Since the entries below must stay intact, return each one exactly.

[Dataset extract]

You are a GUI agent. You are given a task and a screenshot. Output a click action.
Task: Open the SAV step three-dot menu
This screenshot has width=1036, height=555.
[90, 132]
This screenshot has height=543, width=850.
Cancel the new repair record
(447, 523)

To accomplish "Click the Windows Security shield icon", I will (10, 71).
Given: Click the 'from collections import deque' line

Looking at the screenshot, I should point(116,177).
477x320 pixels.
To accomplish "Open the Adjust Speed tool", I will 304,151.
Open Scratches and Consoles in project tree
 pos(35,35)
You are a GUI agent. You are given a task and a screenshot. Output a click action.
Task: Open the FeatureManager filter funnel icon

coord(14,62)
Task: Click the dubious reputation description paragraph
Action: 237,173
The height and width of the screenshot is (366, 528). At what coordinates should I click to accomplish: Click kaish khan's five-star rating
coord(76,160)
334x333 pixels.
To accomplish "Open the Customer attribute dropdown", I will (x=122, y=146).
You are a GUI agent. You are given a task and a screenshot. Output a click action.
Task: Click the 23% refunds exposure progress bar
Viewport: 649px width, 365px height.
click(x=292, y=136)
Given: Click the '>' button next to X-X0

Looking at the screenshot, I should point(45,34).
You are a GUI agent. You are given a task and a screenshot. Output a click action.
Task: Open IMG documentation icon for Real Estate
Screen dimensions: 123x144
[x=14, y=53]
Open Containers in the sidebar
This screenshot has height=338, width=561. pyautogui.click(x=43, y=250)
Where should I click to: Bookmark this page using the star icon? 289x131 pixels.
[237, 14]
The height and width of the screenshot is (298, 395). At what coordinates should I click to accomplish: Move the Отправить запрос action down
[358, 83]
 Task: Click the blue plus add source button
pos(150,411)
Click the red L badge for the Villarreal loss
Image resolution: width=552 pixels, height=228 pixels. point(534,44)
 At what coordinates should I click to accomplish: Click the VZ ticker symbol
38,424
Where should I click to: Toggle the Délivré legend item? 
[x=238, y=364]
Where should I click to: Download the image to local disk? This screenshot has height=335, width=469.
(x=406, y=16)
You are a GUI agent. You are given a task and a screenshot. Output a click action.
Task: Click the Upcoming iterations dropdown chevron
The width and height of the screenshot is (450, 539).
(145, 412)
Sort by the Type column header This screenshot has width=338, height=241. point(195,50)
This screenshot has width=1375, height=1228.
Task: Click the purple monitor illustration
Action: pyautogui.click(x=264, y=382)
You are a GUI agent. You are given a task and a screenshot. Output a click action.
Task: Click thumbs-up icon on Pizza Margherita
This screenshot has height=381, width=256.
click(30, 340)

[/Dataset extract]

■ Solution to this exercise
You are a GUI agent. You are given a task and a screenshot. Output a click action.
Task: Open the SAV step three-dot menu
This screenshot has width=1036, height=555.
[90, 132]
This screenshot has height=543, width=850.
Cancel the new repair record
(447, 523)

To accomplish "Click the Windows Security shield icon", I will (10, 71).
Given: Click the 'from collections import deque' line

Looking at the screenshot, I should point(116,177).
477x320 pixels.
To accomplish "Open the Adjust Speed tool", I will 304,151.
Open Scratches and Consoles in project tree
 pos(35,35)
You are a GUI agent. You are given a task and a screenshot. Output a click action.
Task: Open the FeatureManager filter funnel icon

coord(14,62)
Task: Click the dubious reputation description paragraph
Action: 237,173
The height and width of the screenshot is (366, 528). At what coordinates should I click to accomplish: Click kaish khan's five-star rating
coord(76,160)
334x333 pixels.
To accomplish "Open the Customer attribute dropdown", I will (x=122, y=146).
You are a GUI agent. You are given a task and a screenshot. Output a click action.
Task: Click the 23% refunds exposure progress bar
Viewport: 649px width, 365px height.
click(x=292, y=136)
Given: Click the '>' button next to X-X0

Looking at the screenshot, I should point(45,34).
You are a GUI agent. You are given a task and a screenshot. Output a click action.
Task: Open IMG documentation icon for Real Estate
Screen dimensions: 123x144
[x=14, y=53]
Open Containers in the sidebar
This screenshot has height=338, width=561. pyautogui.click(x=43, y=250)
Where should I click to: Bookmark this page using the star icon? 289x131 pixels.
[237, 14]
The height and width of the screenshot is (298, 395). At what coordinates should I click to accomplish: Move the Отправить запрос action down
[358, 83]
 Task: Click the blue plus add source button
pos(150,411)
Click the red L badge for the Villarreal loss
Image resolution: width=552 pixels, height=228 pixels. point(534,44)
 At what coordinates should I click to accomplish: Click the VZ ticker symbol
38,424
Where should I click to: Toggle the Délivré legend item? 
[x=238, y=364]
Where should I click to: Download the image to local disk? This screenshot has height=335, width=469.
(x=406, y=16)
You are a GUI agent. You are given a task and a screenshot. Output a click action.
Task: Click the Upcoming iterations dropdown chevron
The width and height of the screenshot is (450, 539).
(145, 412)
Sort by the Type column header This screenshot has width=338, height=241. point(195,50)
This screenshot has width=1375, height=1228.
Task: Click the purple monitor illustration
Action: pyautogui.click(x=264, y=382)
You are a GUI agent. You are given a task and a screenshot. Output a click action.
Task: Click thumbs-up icon on Pizza Margherita
This screenshot has height=381, width=256.
click(30, 340)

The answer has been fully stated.